**Aim:** Reproduce the lines below from the one containing "The height and" through the one containing "drive is located at coordinates (733, 852).", both included, and leave the pictures out of your answer.

**Material for the task:**
------------------------------------------------------------

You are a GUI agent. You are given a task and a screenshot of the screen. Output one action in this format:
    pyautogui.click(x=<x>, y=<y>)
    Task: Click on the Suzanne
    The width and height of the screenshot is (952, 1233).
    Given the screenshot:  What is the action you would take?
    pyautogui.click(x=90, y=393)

------------------------------------------------------------

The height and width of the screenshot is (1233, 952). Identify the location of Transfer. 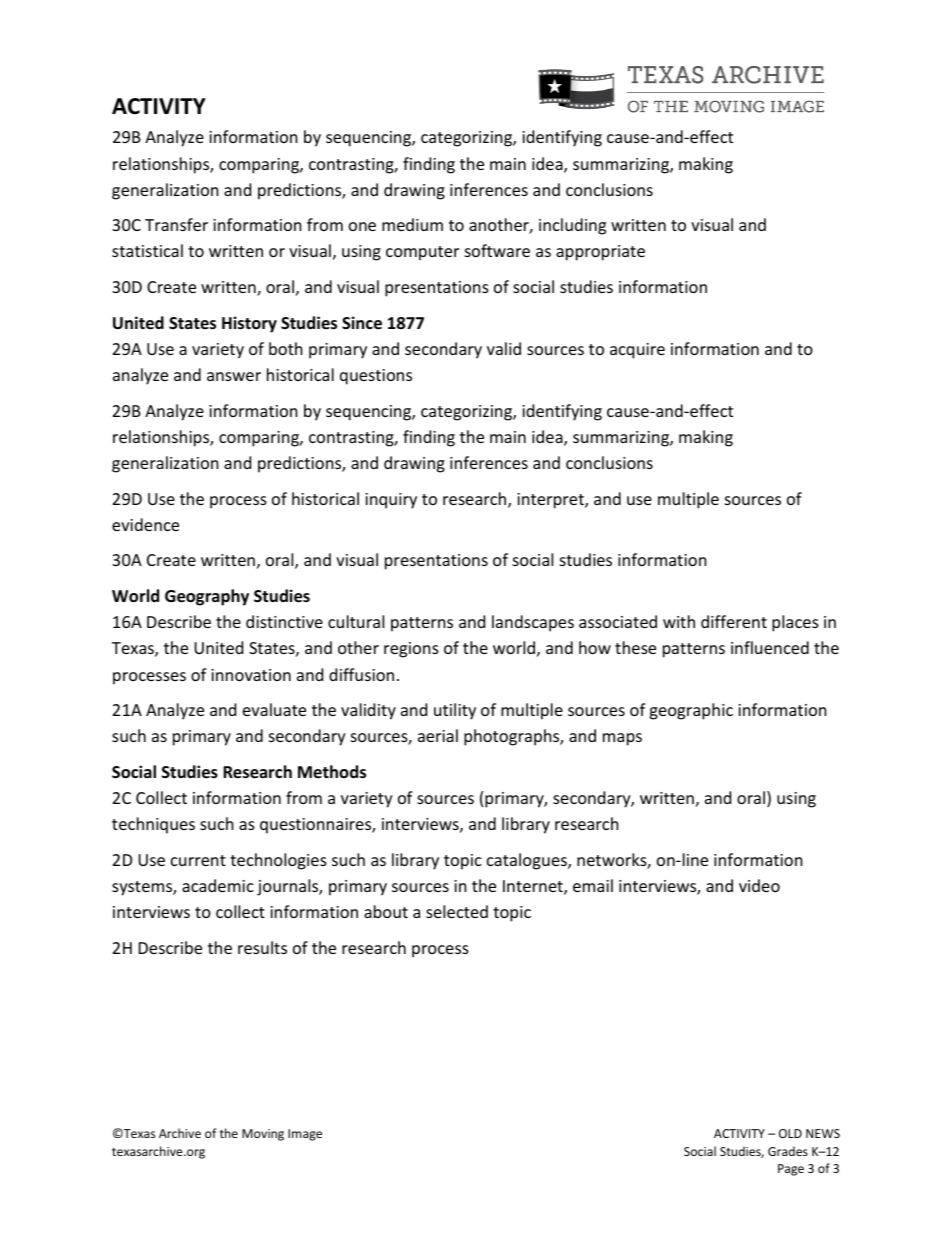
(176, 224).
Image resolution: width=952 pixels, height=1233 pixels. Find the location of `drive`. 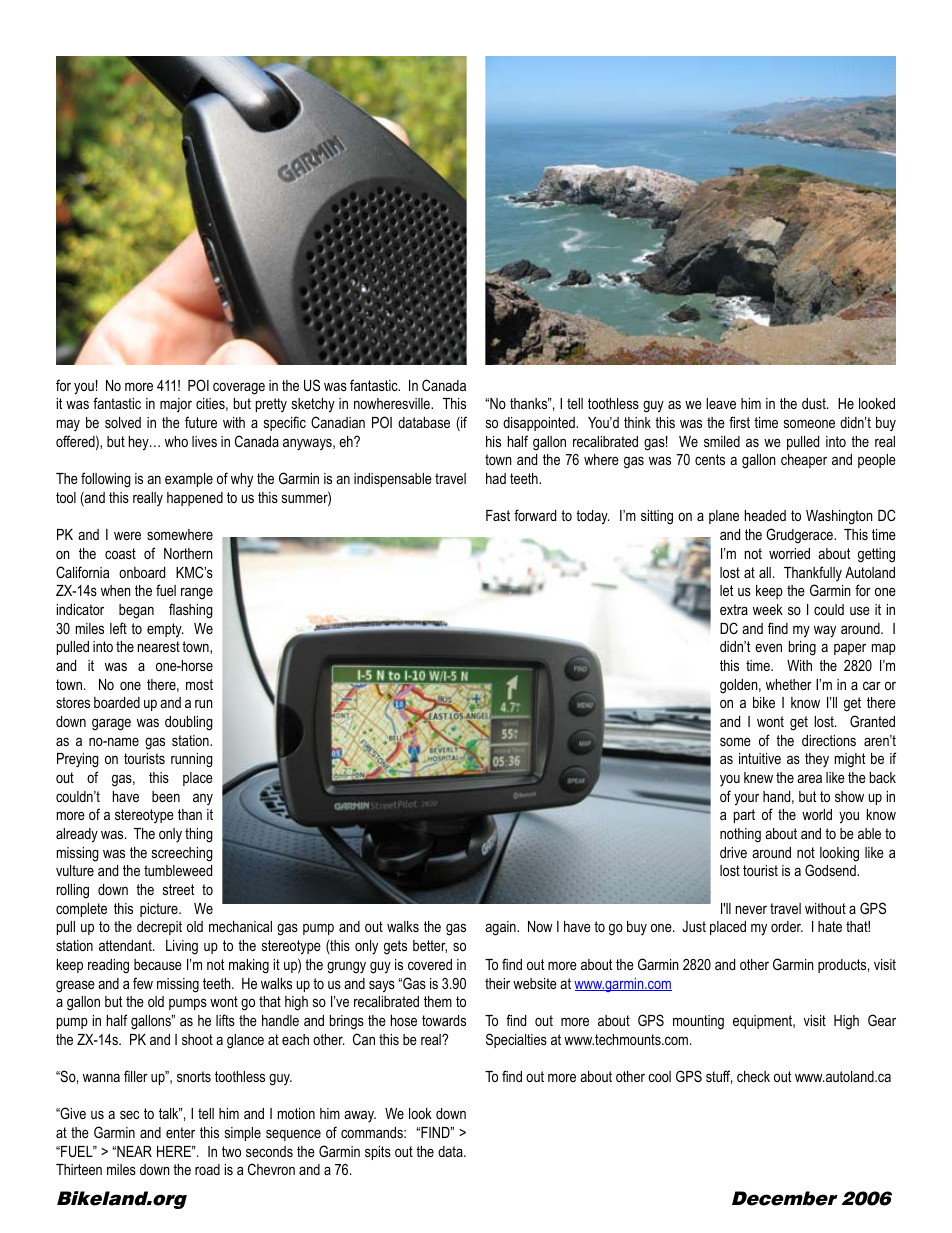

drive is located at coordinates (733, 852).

------------------------------------------------------------

**Result of the exercise:**
The height and width of the screenshot is (1233, 952). Identify the location of Transfer. 
(176, 224).
Image resolution: width=952 pixels, height=1233 pixels. Find the location of `drive`. 

drive is located at coordinates (733, 852).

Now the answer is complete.